[[ Data supplied, beginning ]]
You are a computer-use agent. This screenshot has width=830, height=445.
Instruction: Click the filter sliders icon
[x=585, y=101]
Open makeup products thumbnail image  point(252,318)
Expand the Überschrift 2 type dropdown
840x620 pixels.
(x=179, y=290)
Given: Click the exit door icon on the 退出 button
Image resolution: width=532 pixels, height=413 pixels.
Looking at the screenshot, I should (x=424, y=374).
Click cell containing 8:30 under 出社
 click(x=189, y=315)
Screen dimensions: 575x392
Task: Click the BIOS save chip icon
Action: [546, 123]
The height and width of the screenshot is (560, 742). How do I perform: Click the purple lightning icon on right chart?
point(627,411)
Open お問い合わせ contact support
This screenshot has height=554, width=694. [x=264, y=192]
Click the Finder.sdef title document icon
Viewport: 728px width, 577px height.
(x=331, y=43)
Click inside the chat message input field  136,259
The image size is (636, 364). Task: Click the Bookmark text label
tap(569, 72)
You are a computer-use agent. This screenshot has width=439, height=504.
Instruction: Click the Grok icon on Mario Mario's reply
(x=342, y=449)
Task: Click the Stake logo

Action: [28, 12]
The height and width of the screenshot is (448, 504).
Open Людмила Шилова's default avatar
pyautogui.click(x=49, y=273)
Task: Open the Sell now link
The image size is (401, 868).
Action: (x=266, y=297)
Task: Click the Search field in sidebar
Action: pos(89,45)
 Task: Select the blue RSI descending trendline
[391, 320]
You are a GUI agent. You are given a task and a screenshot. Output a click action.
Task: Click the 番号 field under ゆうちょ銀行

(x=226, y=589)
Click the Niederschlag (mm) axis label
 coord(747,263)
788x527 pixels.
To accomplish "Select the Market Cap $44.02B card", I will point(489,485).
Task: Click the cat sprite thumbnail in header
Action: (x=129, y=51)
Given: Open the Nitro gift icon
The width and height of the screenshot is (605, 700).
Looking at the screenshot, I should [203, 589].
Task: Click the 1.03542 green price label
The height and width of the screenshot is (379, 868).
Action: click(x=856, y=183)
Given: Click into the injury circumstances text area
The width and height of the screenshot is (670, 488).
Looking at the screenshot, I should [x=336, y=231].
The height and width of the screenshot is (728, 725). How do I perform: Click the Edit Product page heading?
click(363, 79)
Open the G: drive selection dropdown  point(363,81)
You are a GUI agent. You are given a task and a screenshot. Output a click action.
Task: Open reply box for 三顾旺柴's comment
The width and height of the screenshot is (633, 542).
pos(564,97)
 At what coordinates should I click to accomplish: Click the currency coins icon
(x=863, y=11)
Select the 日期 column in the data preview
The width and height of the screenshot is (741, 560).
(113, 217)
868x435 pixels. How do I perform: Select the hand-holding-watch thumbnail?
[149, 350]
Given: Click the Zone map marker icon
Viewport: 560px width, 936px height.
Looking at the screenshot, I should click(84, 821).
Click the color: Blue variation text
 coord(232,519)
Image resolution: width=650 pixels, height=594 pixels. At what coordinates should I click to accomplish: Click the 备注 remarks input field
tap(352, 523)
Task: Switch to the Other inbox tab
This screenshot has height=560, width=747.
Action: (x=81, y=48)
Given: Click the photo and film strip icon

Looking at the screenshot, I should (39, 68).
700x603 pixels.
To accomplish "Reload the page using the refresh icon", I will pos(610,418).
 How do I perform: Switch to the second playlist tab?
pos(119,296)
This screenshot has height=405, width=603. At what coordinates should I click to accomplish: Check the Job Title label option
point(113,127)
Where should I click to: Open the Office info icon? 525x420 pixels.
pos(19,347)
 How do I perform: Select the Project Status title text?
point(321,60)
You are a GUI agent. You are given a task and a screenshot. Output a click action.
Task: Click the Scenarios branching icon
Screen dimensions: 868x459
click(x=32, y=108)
[[ Data supplied, end ]]
- **Task goal**:
All lines in the listing above from the line containing "Image resolution: width=650" to the line containing "700x603 pixels.", inclusive, should be retyped exactly; no other lines should appear.

- **Output for this exercise**:
Image resolution: width=650 pixels, height=594 pixels. At what coordinates should I click to accomplish: Click the 备注 remarks input field
tap(352, 523)
Task: Switch to the Other inbox tab
This screenshot has height=560, width=747.
Action: (x=81, y=48)
Given: Click the photo and film strip icon

Looking at the screenshot, I should (39, 68).
700x603 pixels.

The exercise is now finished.